Dataset excerpts section start
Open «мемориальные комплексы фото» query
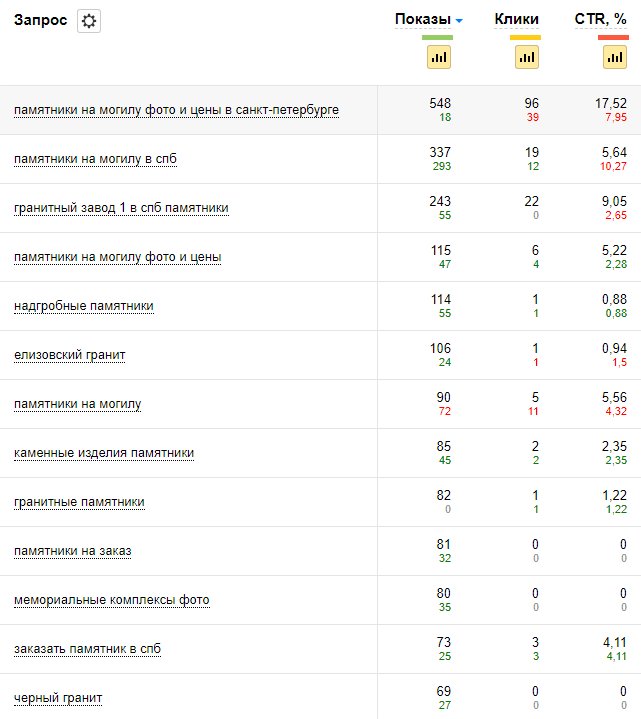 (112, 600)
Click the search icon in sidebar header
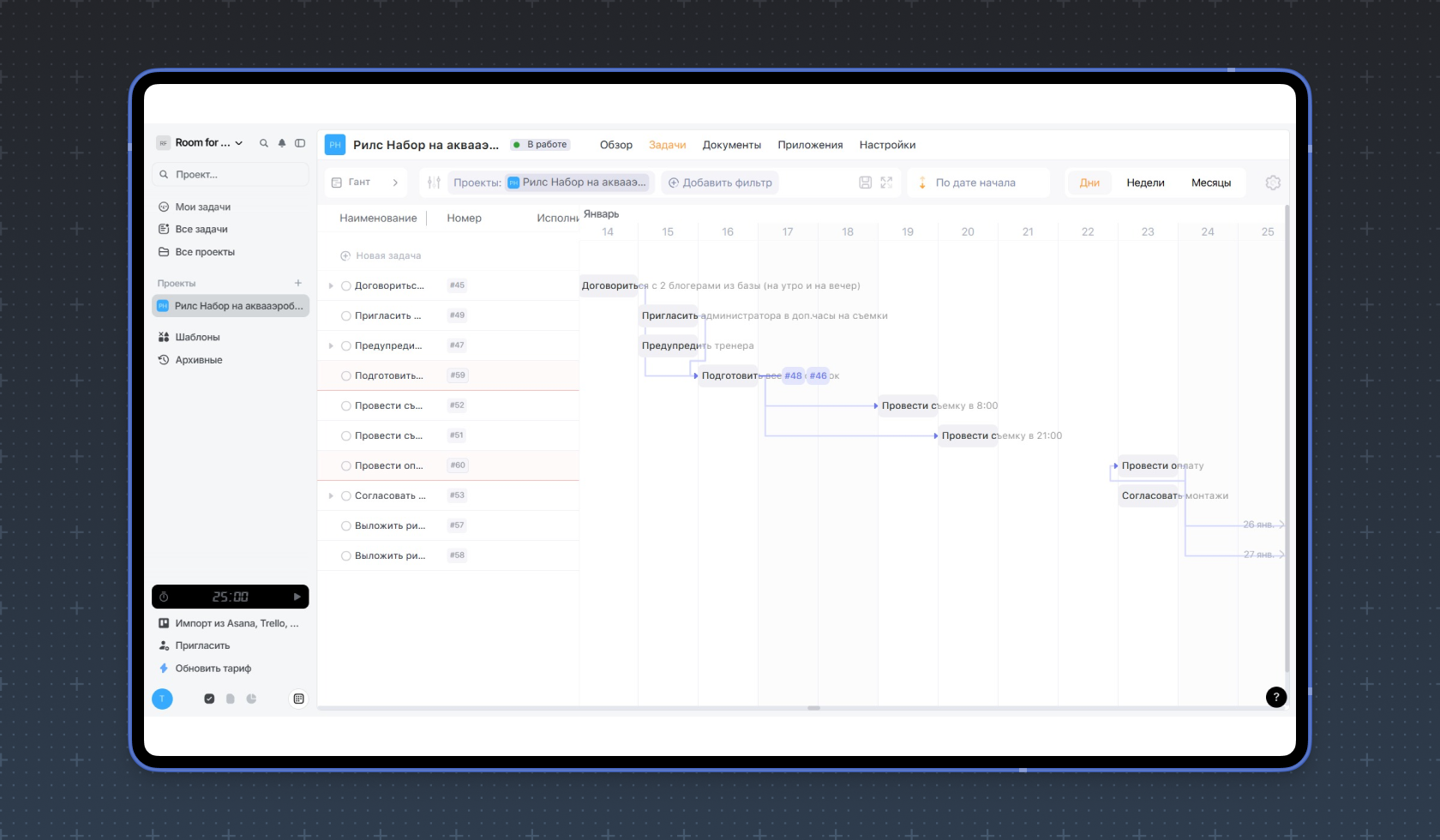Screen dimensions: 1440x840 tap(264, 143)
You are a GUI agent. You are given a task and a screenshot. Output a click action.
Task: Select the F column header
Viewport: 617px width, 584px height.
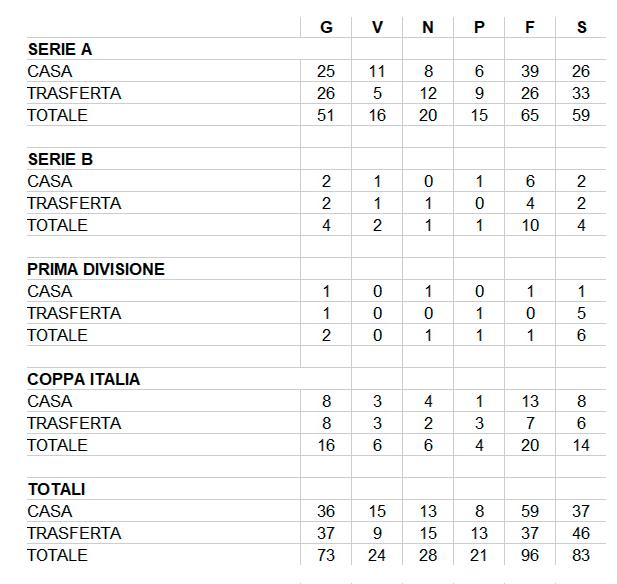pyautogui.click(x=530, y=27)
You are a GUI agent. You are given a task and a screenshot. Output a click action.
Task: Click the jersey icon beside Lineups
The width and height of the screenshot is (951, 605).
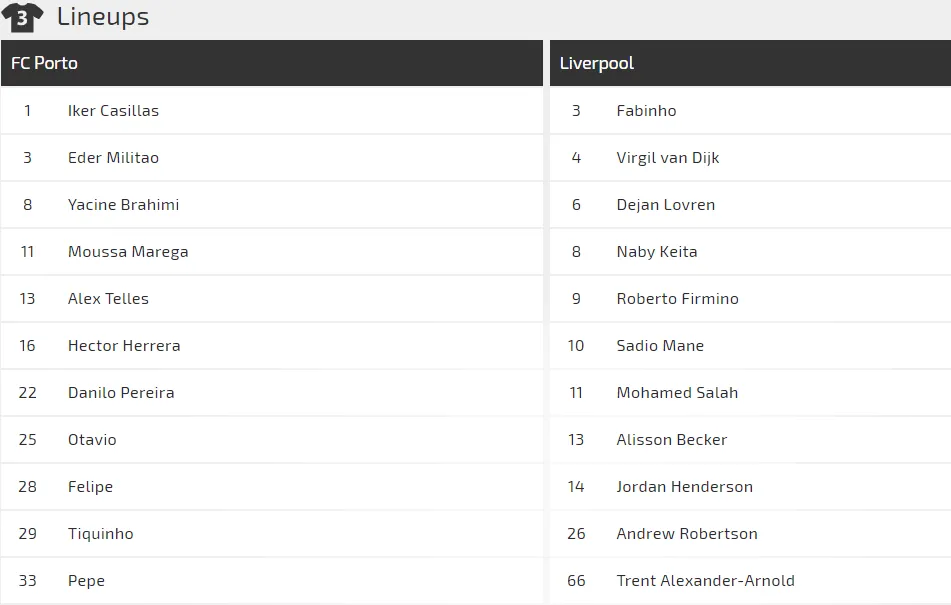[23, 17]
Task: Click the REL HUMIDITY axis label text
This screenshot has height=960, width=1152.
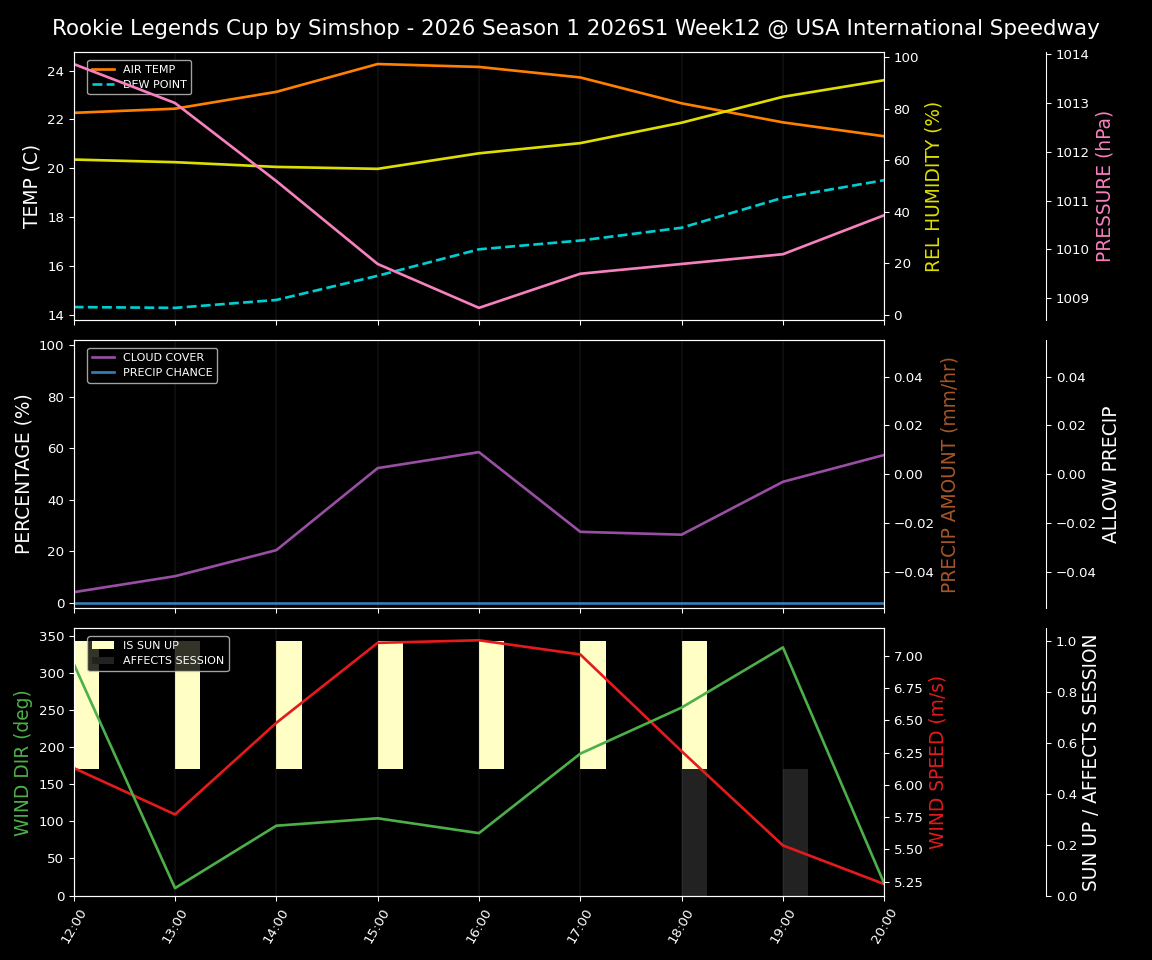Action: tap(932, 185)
Dataset excerpts section end
What the exercise asks: Your reply should consist of the data, transcribed exactly, and should hold no pictures.

Output:
Open «мемориальные комплексы фото» query
 (112, 600)
Click the search icon in sidebar header
Screen dimensions: 1440x840 tap(264, 143)
You are a GUI agent. You are given a task and a screenshot. Output a click action.
Task: Select the F column header
Viewport: 617px width, 584px height.
pyautogui.click(x=530, y=27)
You are a GUI agent. You are given a task and a screenshot. Output a click action.
Task: Click the jersey icon beside Lineups
The width and height of the screenshot is (951, 605).
[23, 17]
Task: Click the REL HUMIDITY axis label text
This screenshot has height=960, width=1152.
Action: tap(932, 185)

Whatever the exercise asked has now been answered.